Ne kadar zamanlık bir emeğin ürünü Elyazısı Yılları?
Benim tüm kitaplarım aşağı yukarı 3-4 yıl aralıklarla yayımlanıyor. Bu da öyle, yazılma süreci 3 yıl. Belli bir zaman aralığından sonra artık daha fazla oynamayı sevmiyorum çünkü üzerinde ne kadar uğraşırsanız o kadar çıkmaza girebiliyorsunuz. Yıktıkça yeniden yapmak gerekiyor şiiri ve bu sonsuz bir uğraş. Bir yerde, aynı romanı bitirir gibi bir şiir kitabını da bitirmek gerekiyor. O nedenle süreyi ve süreci fazla uzatmayı tercih etmiyorum.
Elyazısı Yılları çok bağlamlı, çok oylumlu yapıtlarınıza en güncel örnek kuşkusuz... Çocuklara gülümseyiş de var, mitoloji de' Devlete, erke sesleniş de var, panzerlerin önüne dikiliş de...
Var evet... Bugün Gazze'de olanlarla örtüşen bir 'Sarı Çiçek' şiiri de var. Sanki bugün yazılmış gibi... Aynısı birkaç yıl önce de yaşanıyordu ben ona da kayıtsız kalamazdım. Gözümüz dünyaya açıkken onun bir ucundan şiire de girmesi lazım. O benim sorumluluğumdu, yani şair sorumluluğundan da öte insani sorumluluğumdu. Elimdeki tek aracım da, isyanımı şiire benzeterek yapabilmekti.

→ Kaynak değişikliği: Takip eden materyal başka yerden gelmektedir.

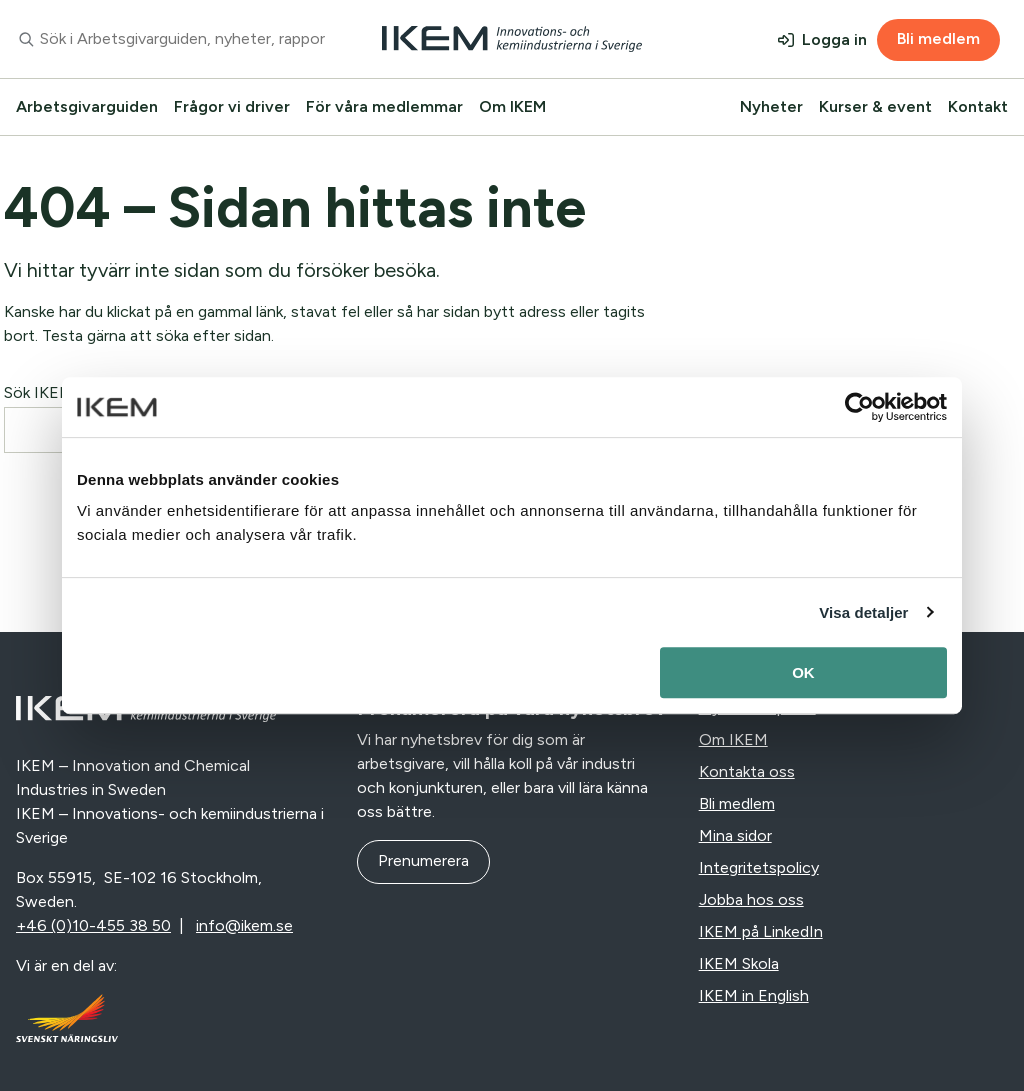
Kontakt (978, 106)
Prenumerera (423, 860)
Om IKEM (512, 106)
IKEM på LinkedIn (761, 931)
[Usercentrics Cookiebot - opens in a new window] (859, 407)
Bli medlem (938, 38)
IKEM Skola (739, 963)
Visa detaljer (863, 612)
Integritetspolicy (759, 867)
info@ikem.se (244, 925)
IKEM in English (754, 995)
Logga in (834, 39)
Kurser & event (875, 106)
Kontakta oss (747, 771)
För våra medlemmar (384, 106)
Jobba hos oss (751, 899)
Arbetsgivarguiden (87, 106)
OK (803, 672)
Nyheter (771, 106)
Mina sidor (735, 835)
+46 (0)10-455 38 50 (93, 925)
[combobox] (170, 39)
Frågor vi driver (232, 106)
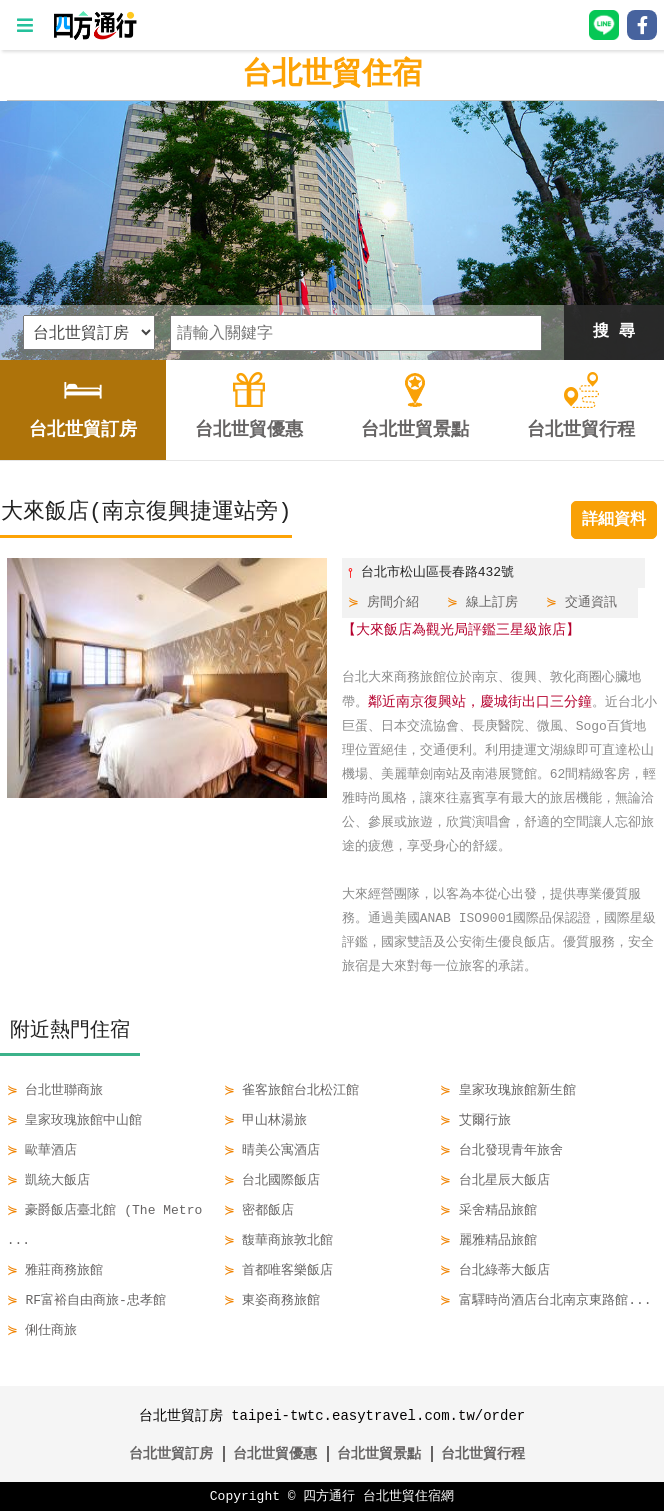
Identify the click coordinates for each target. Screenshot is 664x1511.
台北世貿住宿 (332, 74)
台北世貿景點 (379, 1452)
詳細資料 (614, 520)
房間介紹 (393, 603)
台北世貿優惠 (275, 1452)
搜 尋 (614, 332)
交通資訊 (591, 603)
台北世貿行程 (483, 1452)
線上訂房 (492, 603)
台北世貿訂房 (171, 1452)
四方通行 (329, 1496)
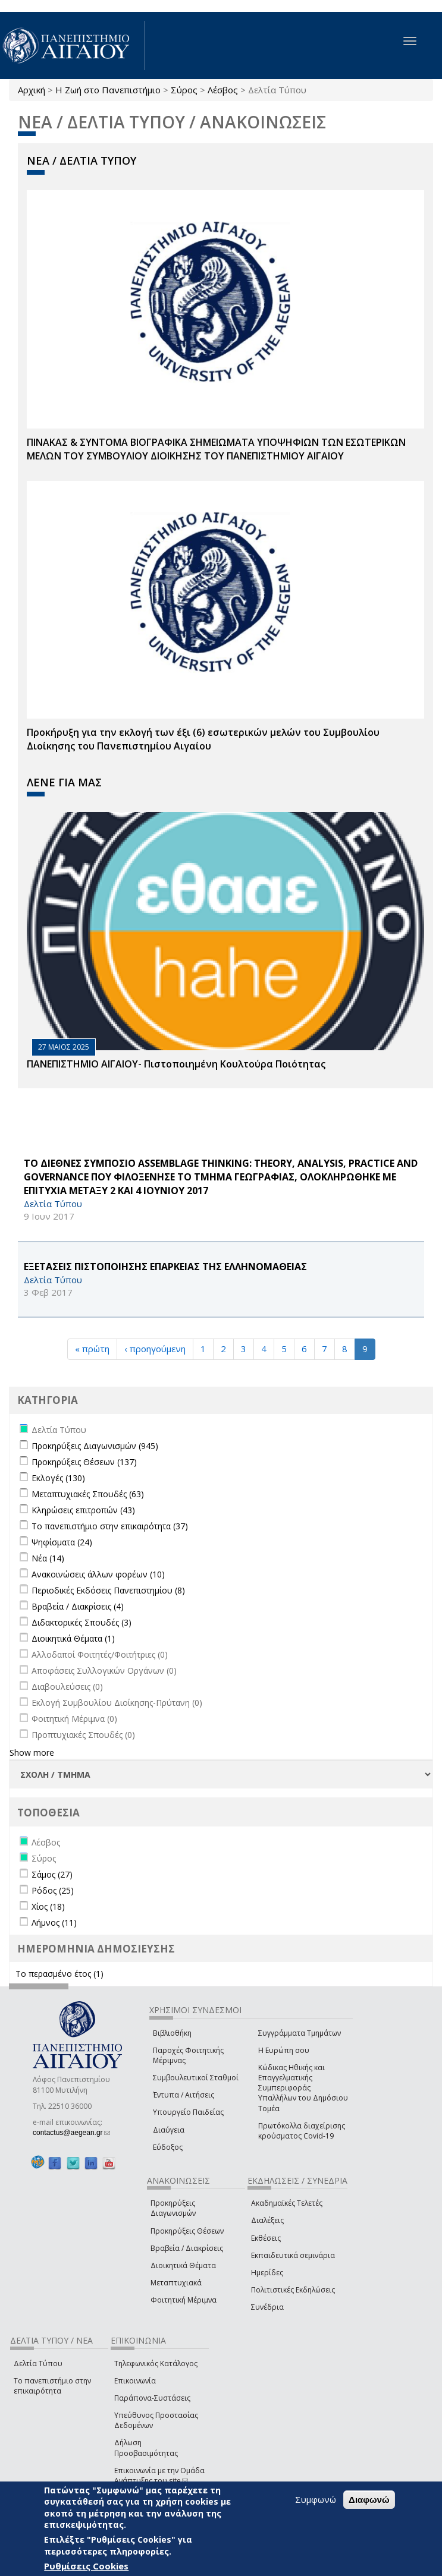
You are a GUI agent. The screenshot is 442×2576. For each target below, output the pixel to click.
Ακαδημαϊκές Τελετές (286, 2203)
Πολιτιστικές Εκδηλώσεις (293, 2290)
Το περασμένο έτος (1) (59, 1973)
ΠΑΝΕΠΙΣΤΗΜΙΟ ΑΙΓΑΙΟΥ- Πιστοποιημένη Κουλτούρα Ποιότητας (176, 1063)
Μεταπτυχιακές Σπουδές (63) (88, 1494)
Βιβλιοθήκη (172, 2033)
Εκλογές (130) (58, 1478)
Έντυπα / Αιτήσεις (183, 2095)
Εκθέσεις (266, 2238)
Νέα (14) (48, 1558)
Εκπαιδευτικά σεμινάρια (293, 2255)
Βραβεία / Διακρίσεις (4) (78, 1606)
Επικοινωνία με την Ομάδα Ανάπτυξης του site (159, 2475)
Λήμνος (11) (54, 1922)
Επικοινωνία (135, 2381)
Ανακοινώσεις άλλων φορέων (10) (98, 1574)
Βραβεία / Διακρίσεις (187, 2248)
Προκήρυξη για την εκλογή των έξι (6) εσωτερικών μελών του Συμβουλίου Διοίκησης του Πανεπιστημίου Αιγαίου (203, 739)
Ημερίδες (267, 2273)
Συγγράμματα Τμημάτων (299, 2033)
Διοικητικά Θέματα (183, 2265)
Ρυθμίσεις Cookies (86, 2566)
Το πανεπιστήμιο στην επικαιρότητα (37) (110, 1526)
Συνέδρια (267, 2307)
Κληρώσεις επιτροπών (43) (83, 1510)
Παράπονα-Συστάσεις (152, 2398)
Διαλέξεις (267, 2220)
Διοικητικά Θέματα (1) (73, 1638)
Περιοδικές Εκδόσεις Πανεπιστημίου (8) (108, 1590)
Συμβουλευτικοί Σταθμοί (196, 2078)
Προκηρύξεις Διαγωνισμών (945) (95, 1445)
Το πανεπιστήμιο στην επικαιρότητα (52, 2386)
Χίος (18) (48, 1906)
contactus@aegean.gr (71, 2132)
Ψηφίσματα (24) (62, 1542)
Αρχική (31, 90)
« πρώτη (92, 1349)
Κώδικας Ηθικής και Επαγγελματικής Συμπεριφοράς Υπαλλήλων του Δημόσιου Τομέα (303, 2088)
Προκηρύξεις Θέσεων (187, 2231)
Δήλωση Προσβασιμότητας (146, 2448)
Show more (32, 1752)
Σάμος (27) (52, 1874)
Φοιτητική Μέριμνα (184, 2300)
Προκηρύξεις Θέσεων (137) (84, 1461)
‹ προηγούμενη (155, 1349)
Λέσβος (223, 90)
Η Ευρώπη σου (283, 2050)
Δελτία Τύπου (38, 2363)
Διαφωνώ (369, 2500)
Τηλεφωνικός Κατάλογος (156, 2363)
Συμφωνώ (315, 2499)
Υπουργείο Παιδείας (188, 2112)
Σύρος (184, 90)
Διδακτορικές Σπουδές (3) (81, 1622)
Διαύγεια (168, 2130)
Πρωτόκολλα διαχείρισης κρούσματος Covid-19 (301, 2131)
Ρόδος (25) (53, 1890)
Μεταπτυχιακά (176, 2283)
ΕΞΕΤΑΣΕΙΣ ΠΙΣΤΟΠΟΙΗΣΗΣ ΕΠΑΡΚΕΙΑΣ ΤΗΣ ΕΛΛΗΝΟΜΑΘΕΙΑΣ (165, 1266)
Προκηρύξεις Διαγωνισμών (173, 2208)
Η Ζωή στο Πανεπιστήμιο (108, 90)
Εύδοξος (168, 2147)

Ama bu kadarcık bir şey yapabilirdim; onu da bu kitaba aldım tabii.
'Şair yürek'te duygusal anlamda bir panik yaşanıyor mu?
Çok yaşanıyor, bir şey yapamamanın, hiçbir şey yapamamanın paniği yaşanıyor.
Bu, şiirinizin tadını daha da dramatikleştirir mi?
Onu hiç düşünmedim. Şiir işçiliği içinde, böyle güncel hatta çok acılı, trajik insani konuları koyarak öyle bir arttırıma gitmedim. O zaman çok daha uçlarda bir şiir yazabilirdim. Her konuda; sadece bir yönde değil, çok uçlarda yazmak mümkün. Ya da bir şeyi sırtlamak...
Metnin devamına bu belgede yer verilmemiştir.